The Corporation Counsel stood up and walked over to the Mayor, leaning down above him to have a whispered conversation.
They both stopped and looked up when Banquo added:
“Anyone standing in the way of getting information now, in this situation, should feel obliged to personally explain to the family of every single person killed or sickened why they let it happen.”
Johnson thought again back to that long-ago NYU panel:
If they didn’t kill you or someone you love, it wasn’t for lack of trying.
The Mayor was back to whispering. But Banquo wouldn’t let him hide in plain sight. “Are you prepared to do that, Mr. Mayor?”
The Mayor, a finely tailored bachelor known for dating actresses and models and knowing—and prizing the approval of—all the right people, looked flabbergasted. Nobody talked to him this way. Nobody.
“Or will you have your lawyer do it for you, Mr. Mayor?” The room went totally still, fixated on this quiet confrontation, this test of wills across the conference table.

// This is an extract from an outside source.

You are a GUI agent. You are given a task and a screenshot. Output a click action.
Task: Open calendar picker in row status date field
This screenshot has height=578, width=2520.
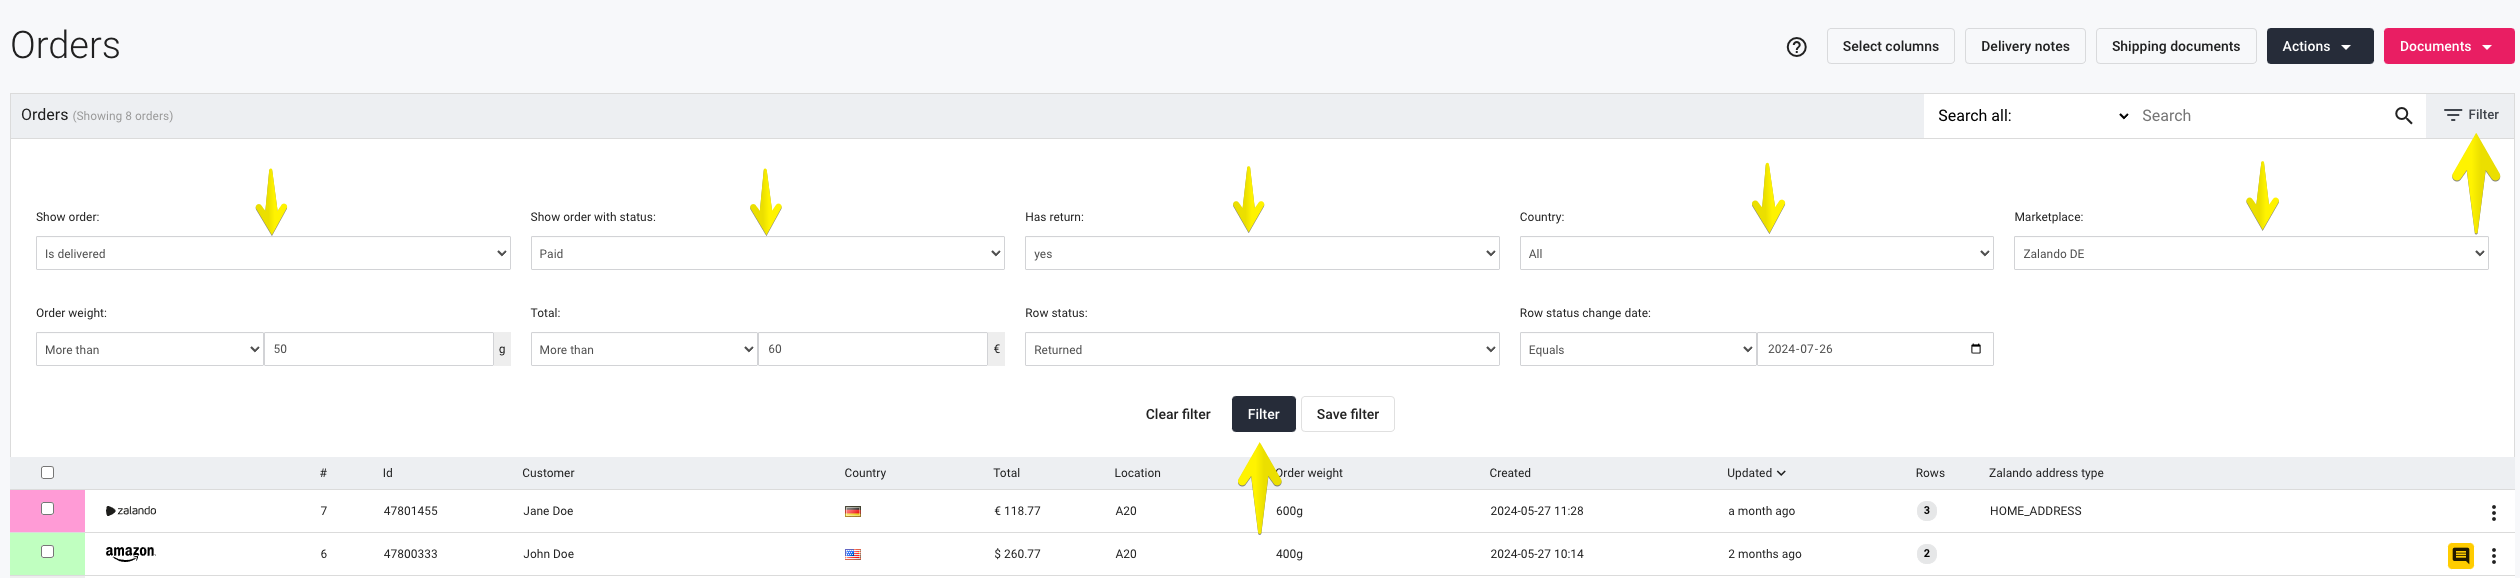click(x=1975, y=349)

“There’s no need for this kind of ad hominem personal . . . ” the Mayor started to say.
“Or how about your scribbler of a publicist here? Think he should do it, Mr. Mayor?”
Banquo looked away in disgust and started to give orders in preparation for the interrogations. More whispering, now furious between the Mayor and his lawyer, and the Mayor piped up to interrupt Banquo: “I can’t be a party to this.”
“Fine, leave,” Banquo said, and kept giving instructions to those around him. The city officials in the room pretended not to be watching the Mayor’s every move, but they all were. Would he actually leave? Had the man ever been talked to in this way in his life? They watched him shrink before their eyes, a political pygmy in a blue pinpoint Oxford shirt with a white collar and starched cuffs. Nervously fiddling with one gold link. He wasn’t heard from for another few minutes, until the Corporation Counsel piped up on his behalf, saying, “Yes, we’ll sign.”
By then, no one seemed to care. The Mayor had become an irrelevancy. There was a city to save.